Figure 3 highlights the time course of mean septal wall thickness, median septal T2* and mean inner ventricular radius over the cardiac cycle for HCM patients and healthy controls. Cyclic T2* changes across the cardiac cycle were found. A T2* increase during systole which is paralleled by an increase in the SWT and a decrease in the left-ventricular radius was observed for healthy controls and HCM patients. Also a decrease of T2* during diastole was noted for healty controls and for HCM patients. The overall shape of the curves was similar for patients and controls, with the the diastolic T2* decrease being less pronounced in patients. Plotting mean septal T2* against mean septal wall thickness revealed two clearly separable clusters for HCM patients and normal controls (Fig. 4a). Analysis of the overall distribution of T2* across all septal sections and all cardiac phases showed a significant increase of T2* in patients compared to healthy controls (Fig. 4b).
(a) Scatter plot of septal wall thickness and T2* in HCM patients and healthy controls at 7.0 T. Each marker corresponds to one cardiac phase. Errorbars indicate SEM. Two clusters for patients and for volunteers can clearly be separated using mean septal T2* and wall thickness. (b) Histogram (top) and cumulative frequency plot (bottom) of T2* in the mid ventricular septum. Combined data from six healthy volunteers and six HCM patients for all cardiac phases. A clear shift toward higher T2* can be observed in the HCM patients.
Discussion
This study sought to test the hypothesis, that myocardial T2* and its time course across the cardiac cycle are altered in HCM patients compared to healthy controls. The main finding of this study is that septal T2* is significantly elevated in HCM patients versus healthy controls.
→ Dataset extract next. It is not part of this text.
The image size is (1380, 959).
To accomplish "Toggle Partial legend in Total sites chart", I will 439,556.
Cyclic variations of T2* across the cardiac with T2* increasing in systole and decreasing in diastole were observed in both, healthy controls and HCM patients with similar ratios of T2*,systole/T2*,diastole of about 1.1. This is in line with previous reports on healthy volunteers23. These novel insights advance the capabilities of MR imaging based myocardial tissue characterization at a level of non-invasive interrogation not previously available in humans.
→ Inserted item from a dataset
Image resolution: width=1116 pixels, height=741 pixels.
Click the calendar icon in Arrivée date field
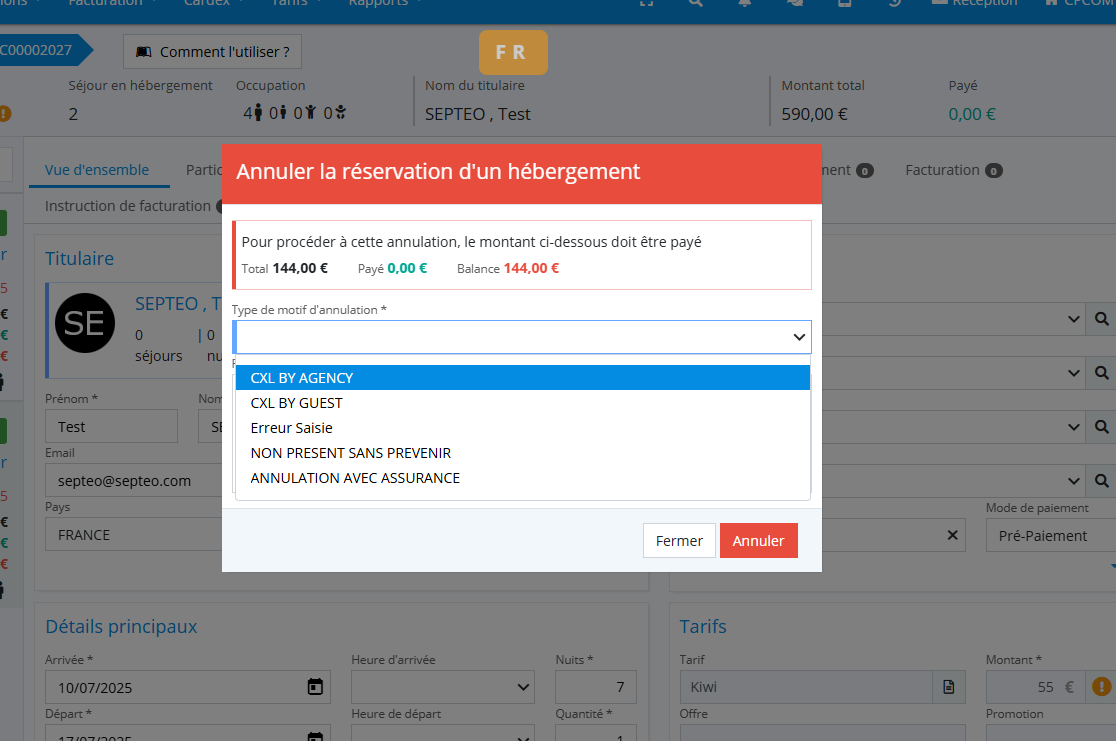(x=315, y=687)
Following previous reports suggesting myocardial blood oxygenation level dependent contrast or describing T2* as a surrogate for tissue oxygenation would lead to the conclusion that T2* prolongation in HCM can be attributed to an increase in oxygen supply in hypertrophic versus healthy myocardium. This interpretation does not match the present knowledge though. Previous studies demonstrated that T2* strongly depends not only on blood oxygenation but also on the tissue blood volume fraction16,23,35. Cyclic changes in myocardial tissue blood volume fraction which are a known physiologic phenomenon related to the contraction and relaxation of the cardiac muscle36 have been suggested as the main cause behind perodic variations of myocardial T2* across the cardiac cycle in healthy volunteers23. It is fair to assume, that the periodic changes of T2* observed in the HCM patient group are caused by the same mechanism. But how can the overall T2* increase in the patient cohort be explained? Microvascular dysfunction and subsequent ischemia are a known feature in HCM37 and have been reported to scale with greater degrees of hypertrophy and the presence of fibrosis38,39. Along this line Johansson et al. described a 33% decrease in myocardial capillary density in HCM40. A reduction of vascularity in presence of scar tissue, which is also found in HCM patients, has been shown by histologic studies41,42. These conditions result in a reduced myocardial blood volume fraction in HCM and consequently decrease the impact of the deoxygenated hemoglobin on T2*, which could explain the observed T2* prolongation in hypertrophic regions versus normal or remote myocardium.
An association between microvascular dysfunction and late gadolinium enhancement (LGE) has been described in HCM in the literature38,43. Chiribiri et al. reported a coincidence of mid-myocardial LGE with reduced resting state perfusion and greater degrees of hypertrophy44. LGE was also present in all HCM patients in the current study. This finding supports the hypothesis that the observed T2* increase might be related to microvascular dysfunction. Reduced myocardial blood flow as observed in microvascular dysfunction and subsequent ischemia has been associated with an unfavorable outcome in HCM and suggested as a strong predictor of clinical deterioration and death37,39. This hints that myocardial T2* mapping might provide an element of risk stratification in HCM. Arguably, increased myocardial T2 often coinciding with LGE has been described in HCM and was associated with inflammation and edema as well as ischemia and fibrosis45,46. A T2 increase would also result in elevated T2*, providing a further explanation for the observed results. Admittedly these interpretations cannot be ultimately proven at this point. Further investigations including animal models of HCM are required to better understand the relationship of MR parameter changes and underlying microstructural and pathophysiologic mechanisms which cannot be definitely verified in vivo. Yet, this study provides new insights and directions for further investigations which will help to link pathological processes to MR findings also in humans.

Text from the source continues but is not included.